The launch of Zcash is a focal point of many criticisms against the privacy coin. To make its new type of cryptography workable, the Zcash blockchain had to be created using something known as the “Zcash ceremony.”

This “ceremony” involved people from around the world collaborating to create what amounts to a master public key for the blockchain using pieces of a private key. Those involved were instructed to destroy the data they used so that it couldn’t be taken advantage of by someone else in the future, who could potentially use it to compromise Zcash.

Of course, no one has any way to verify that those involved actually destroyed the data they used in this ceremony, and no one can verify that Zcash was created in the way it claims to have been created.

Today, Zcash is operated by the Electric Coin Company with Zooko Wilcox as its CEO. The company employs a team of cryptographers to continue developing the Zcash blockchain. There is also a non-profit organization known as the Zcash Foundation that helps support this work. Both groups are funded in part by the issuance of new Zcash (ZEC) tokens.

Is Zcash a Good Investment?

Privacy coins in particular have a very uncertain future. Coins like Monero, Zcash, and DASH were delisted from the Bittrex exchange at the start of 2021. Because many people associate them with illicit activity, privacy coins could see their use restricted in various ways.

Exchanges could continue to delist coins with privacy features or regulatory authorities could seek to punish anyone who deals with them through new crypto regulations, perhaps claiming that people use privacy coins to avoid paying taxes on crypto, for example.

Many altcoins have gone to zero over the years, so that possibility also can’t be ruled out.

How to Buy Zcash

Some U.S. exchanges offer Zcash on their platform.
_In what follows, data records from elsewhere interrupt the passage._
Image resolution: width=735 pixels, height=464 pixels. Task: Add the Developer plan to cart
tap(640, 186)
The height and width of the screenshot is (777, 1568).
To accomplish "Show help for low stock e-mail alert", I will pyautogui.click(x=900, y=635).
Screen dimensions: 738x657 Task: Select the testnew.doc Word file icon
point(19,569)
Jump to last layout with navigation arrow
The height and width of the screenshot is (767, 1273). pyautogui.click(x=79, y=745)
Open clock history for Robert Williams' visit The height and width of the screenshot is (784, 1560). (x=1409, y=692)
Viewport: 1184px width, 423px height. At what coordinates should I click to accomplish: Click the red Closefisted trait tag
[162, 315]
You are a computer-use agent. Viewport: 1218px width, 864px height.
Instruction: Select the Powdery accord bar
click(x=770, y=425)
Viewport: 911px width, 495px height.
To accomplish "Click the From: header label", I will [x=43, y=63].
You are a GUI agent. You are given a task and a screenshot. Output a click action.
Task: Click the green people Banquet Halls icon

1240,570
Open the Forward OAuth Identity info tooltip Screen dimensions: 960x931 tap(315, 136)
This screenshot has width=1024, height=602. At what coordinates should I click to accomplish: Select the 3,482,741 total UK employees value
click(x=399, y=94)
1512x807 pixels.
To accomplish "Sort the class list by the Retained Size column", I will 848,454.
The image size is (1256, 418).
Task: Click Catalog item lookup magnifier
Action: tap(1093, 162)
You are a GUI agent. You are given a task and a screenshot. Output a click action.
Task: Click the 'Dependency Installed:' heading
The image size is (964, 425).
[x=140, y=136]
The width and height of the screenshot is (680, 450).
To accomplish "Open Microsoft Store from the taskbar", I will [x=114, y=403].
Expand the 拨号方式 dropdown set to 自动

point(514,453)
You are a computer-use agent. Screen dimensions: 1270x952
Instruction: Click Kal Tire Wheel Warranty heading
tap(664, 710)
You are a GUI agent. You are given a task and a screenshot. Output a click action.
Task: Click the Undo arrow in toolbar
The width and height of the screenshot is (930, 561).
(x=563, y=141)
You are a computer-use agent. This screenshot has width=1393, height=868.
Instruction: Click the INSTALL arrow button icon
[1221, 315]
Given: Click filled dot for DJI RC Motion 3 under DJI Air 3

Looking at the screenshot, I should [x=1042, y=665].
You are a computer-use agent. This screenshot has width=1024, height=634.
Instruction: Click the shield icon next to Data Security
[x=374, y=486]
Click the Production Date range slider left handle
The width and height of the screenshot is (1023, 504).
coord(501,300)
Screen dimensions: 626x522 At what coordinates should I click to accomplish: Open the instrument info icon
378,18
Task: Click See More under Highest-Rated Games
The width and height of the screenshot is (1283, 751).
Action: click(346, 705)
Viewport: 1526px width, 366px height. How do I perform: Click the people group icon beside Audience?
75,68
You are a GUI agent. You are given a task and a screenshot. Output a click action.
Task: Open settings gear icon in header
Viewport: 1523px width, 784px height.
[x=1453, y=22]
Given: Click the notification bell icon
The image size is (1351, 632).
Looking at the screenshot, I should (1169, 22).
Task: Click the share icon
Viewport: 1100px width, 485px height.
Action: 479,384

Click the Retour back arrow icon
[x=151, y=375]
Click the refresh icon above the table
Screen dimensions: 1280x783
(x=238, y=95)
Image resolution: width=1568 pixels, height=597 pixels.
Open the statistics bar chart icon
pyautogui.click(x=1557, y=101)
Here’s a step-by-step guide on how to buy and trade it:

1. Sign up for an account with a cryptocurrency exchange that offers Zcash.
2. Verify your account. This may involve providing documents that confirm your identity and address.
3. Deposit fiat currency or digital money into your account.
4. Buy Zcash with the deposited funds.
5. Withdraw Zcash into your hot or cold wallet.

The Takeaway

Zcash is a privacy coin that allows for completely private or “shielded” transactions. It is the first practical implementation of the zk-SNARK encryption technology. The vast majority of transactions made on the Zcash blockchain are not private and function in the same way as Bitcoin transactions because Zcash was forked from the original Bitcoin code.